Christine Lagarde: “a woman who dominates without domineering”

Christine Lagarde (Istvan Banyai)

As I read Maureen Dowd’s column about Christine Lagarde in The New York Times (“For Office Civility, Cherchez La Femme,” Sunday, May, 29, 2011), I was reminded of a conversation years ago during a reception in Washington (DC) honoring the U.S. Ambassador to the Court of St. James. One of his aides observed that diplomacy is “letting others have it your way.” France’s current as well as first female finance minister, Christine Lagarde, includes that strategy among her options but leaves no doubt that she is an independent thinker who refuses to play “little boys’ games.”

Consider these brief excerpts from Dowd’s column and what they reveal about Madame Minister.

On her love of the sea: “I think I must have been a dolphin in a previous life.”

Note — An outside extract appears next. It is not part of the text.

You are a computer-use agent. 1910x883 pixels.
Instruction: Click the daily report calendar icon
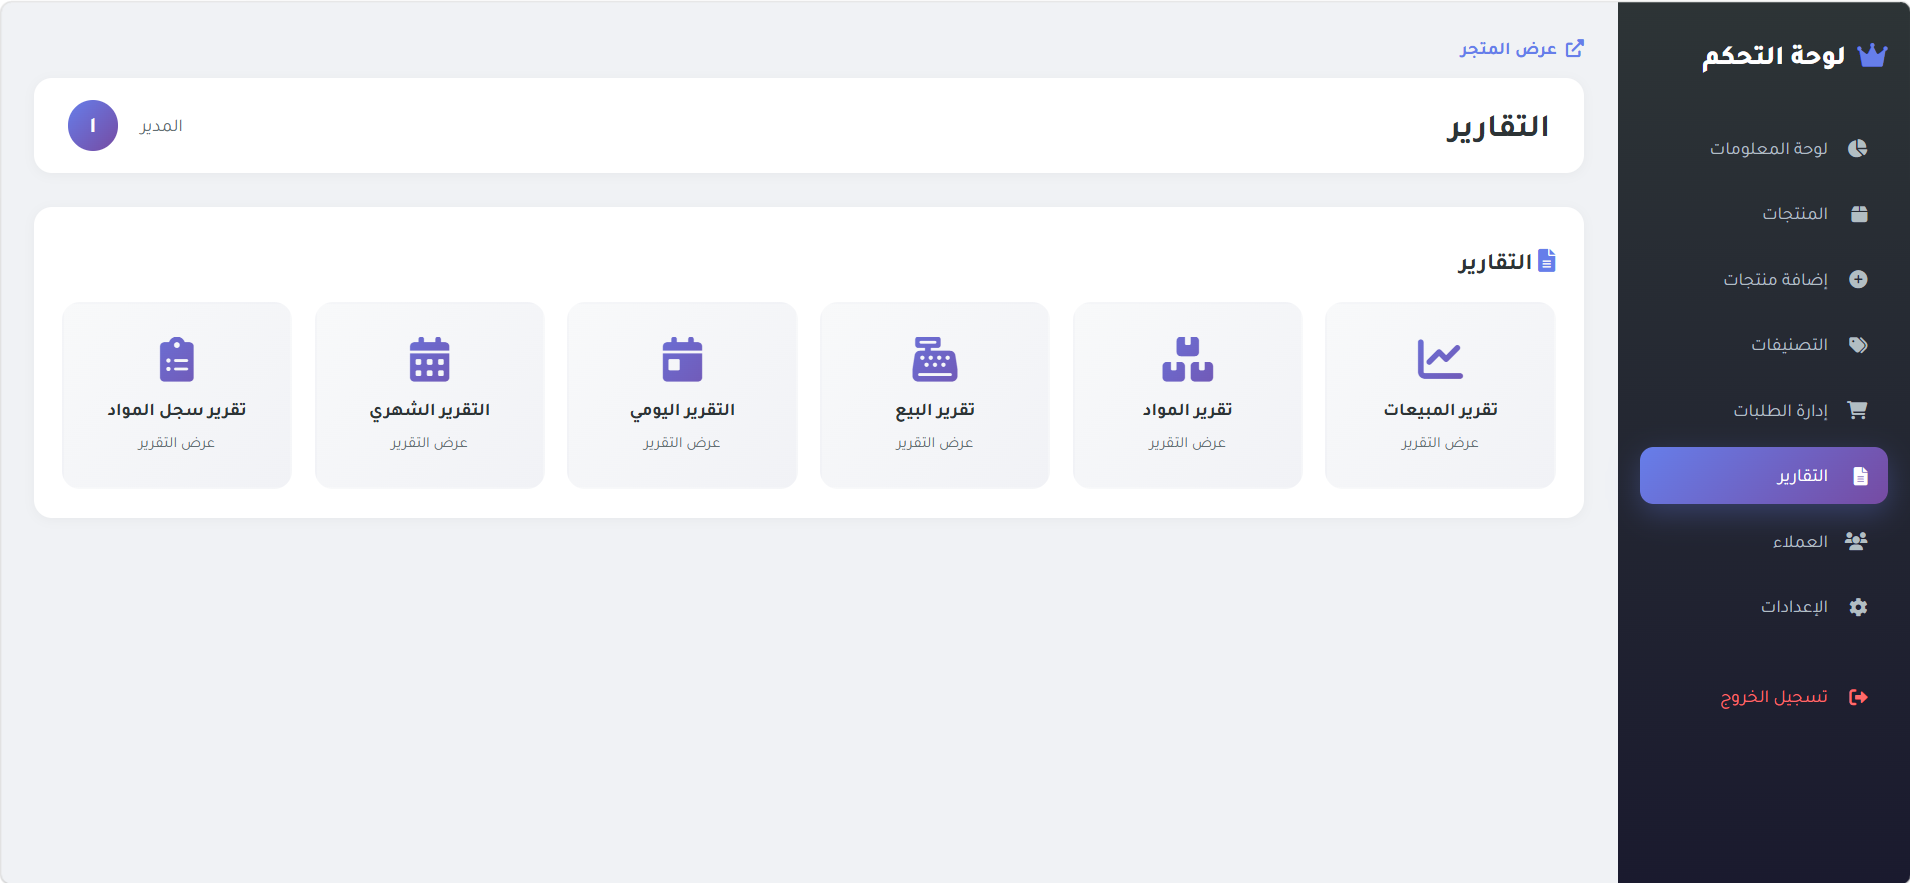tap(682, 359)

She was “born independent.”

When suggesting in a speech that her countrymen abandon “their old national habit” of over-intellectualizing: “Enough thinking, already! Roll up your sleeves.”

Her initial response to the collapse of Lehman Brothers: “Holy cow!”

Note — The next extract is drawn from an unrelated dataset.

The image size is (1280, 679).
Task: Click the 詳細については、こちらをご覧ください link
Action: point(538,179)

After she “elbowed her way to the top tier of the legal community in the “City of Broad Shoulders,”  she once warned “the boys” on her team in the Baker & McKenzie law firm of the dangers of “hairy chested” testosterone.

She believes that women in the arena of career competition  – “If they accept to be themselves and not play boys’ games” – can “make it a bit more civilized, bring it back to normality.”

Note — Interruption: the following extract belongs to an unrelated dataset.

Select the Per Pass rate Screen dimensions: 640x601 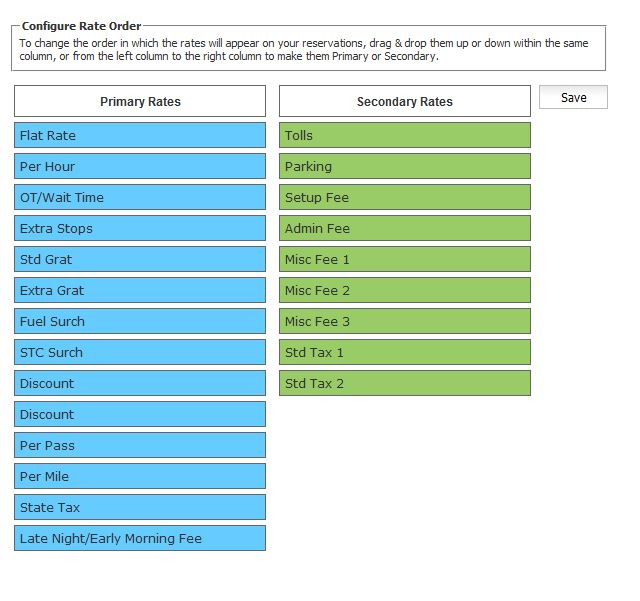pyautogui.click(x=140, y=445)
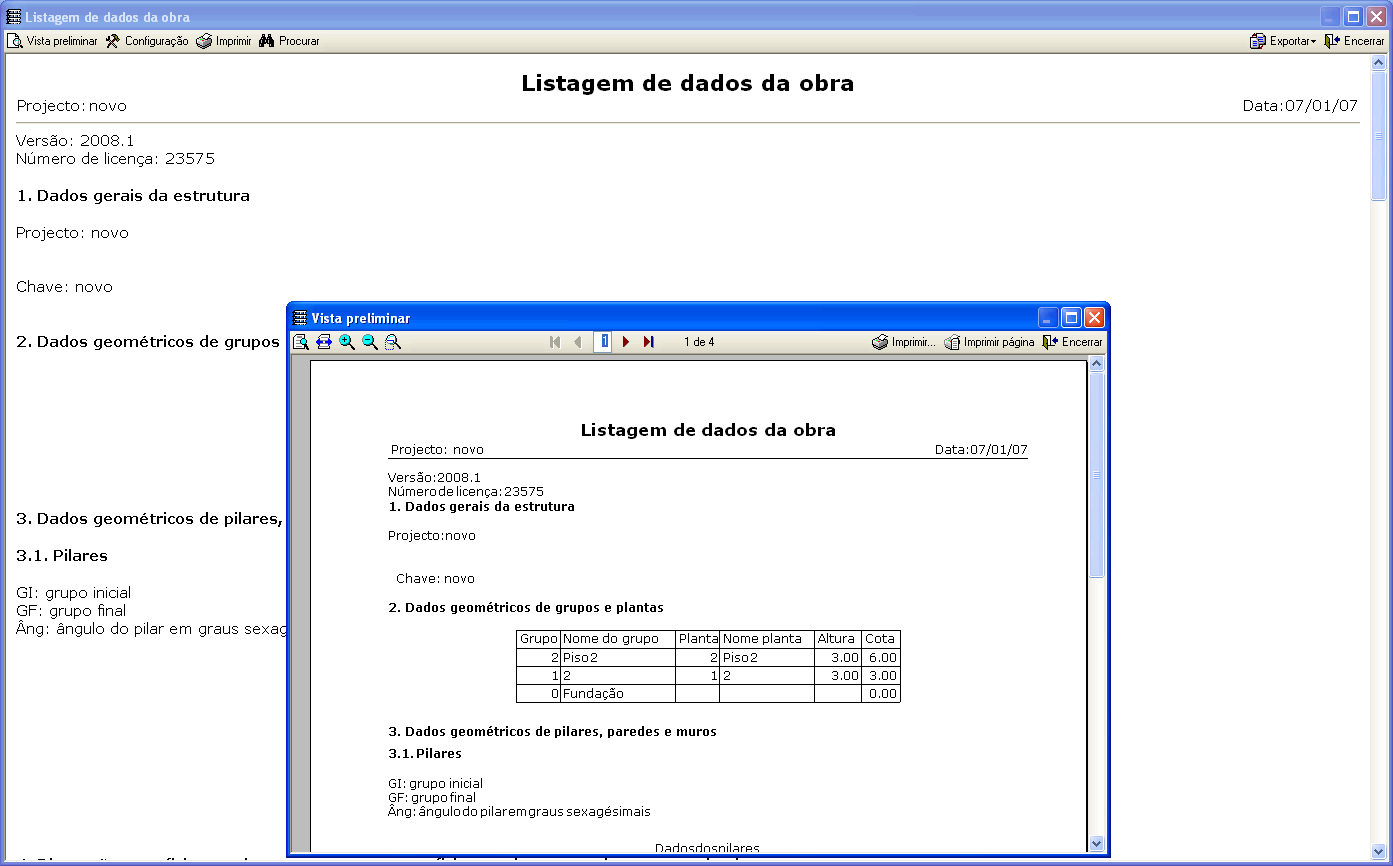
Task: Click Encerrar in the main toolbar
Action: (x=1354, y=41)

As to whether or not she has ever been sexually harassed, “No. I’m too tall [i.e. 5’10’]. I’ve been in sports too long,” she says, flexing the muscle under her black Ann Taylor jacket. “They know that I could punch them.”

Alas, Christine Lagarde was not born in the United States and thus is ineligible to seek a party nomination to run for president of the United States.

However, she may well be the next managing director of the International Monetary Fund.